Working age people (including those recently retired and students)
Updated
8 January 2015
The practice is rated as good for the population group of the working-age people (including those who have recently retired and students). The practice offered a range of appointments which included pre-bookable appointments, on the day, urgent appointments, as well as telephone consultations. The practice offered extended hours one evening a week. The practice was pro-active in offering on line services as well as offering a full range of health promotion and screening services with reflected the needs of this age group. The practice offered all patients aged 40 to 75 years old a health check with the practice nurse. Family planning services were provided by the practice for women of working age. Diagnostic tests, such as electrocardiograms (ECG) and routine blood tests were carried out at the practice. Flu clinics were held on Saturdays.
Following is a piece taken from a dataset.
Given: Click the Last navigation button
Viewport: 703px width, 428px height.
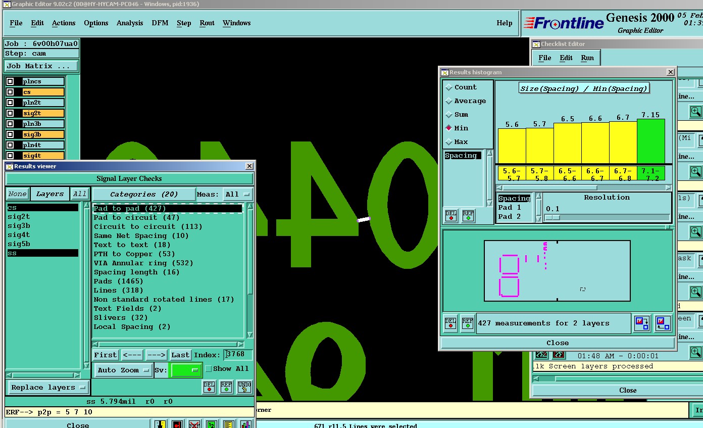Looking at the screenshot, I should pos(180,355).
People experiencing poor mental health (including people with dementia)
Updated
8 January 2015
The practice is rated as good for the population group experiencing poor mental health (including people with dementia). The practice held registers of patients with mental health needs, including depression and dementia. Patients experiencing poor mental health received an annual health review to ensure appropriate treatment and support was in place. Patients were referred to the Primary Care Mental Health (PCMH) Team and patients were seen at the practice if appropriate. The PCMH worker visited the practice weekly, offering on to one sessions. This enabled patients to receive counselling and treatment in surroundings that were familiar to them.
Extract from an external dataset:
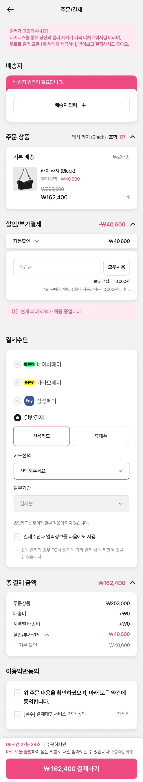
Task: Click the info icon in benefit notice
Action: point(15,311)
People whose circumstances may make them vulnerable
Updated
8 January 2015
This practice is rated as good for the population group of people who circumstances make them vulnerable. We found that the practice enabled all patients to access their GP services. Staff told us that they supported those who were in temporary residence or lived on narrow boats nearby to register with the practice. For example, the hospital appointments for one patient of no fixed abode were delivered to the practice, and staff sent a text message to inform the patient. The practice held a register of patients with a learning disability. The practice carried out annual health checks for people with learning disabilities.
The practice was able to sign post vulnerable patients to various support groups and third sector organisations. Staff knew how to recognise signs of abuse in vulnerable adults. Staff were aware of their responsibilities regarding information sharing, documentation of safeguarding concerns and how to contact relevant agencies in and out of hours.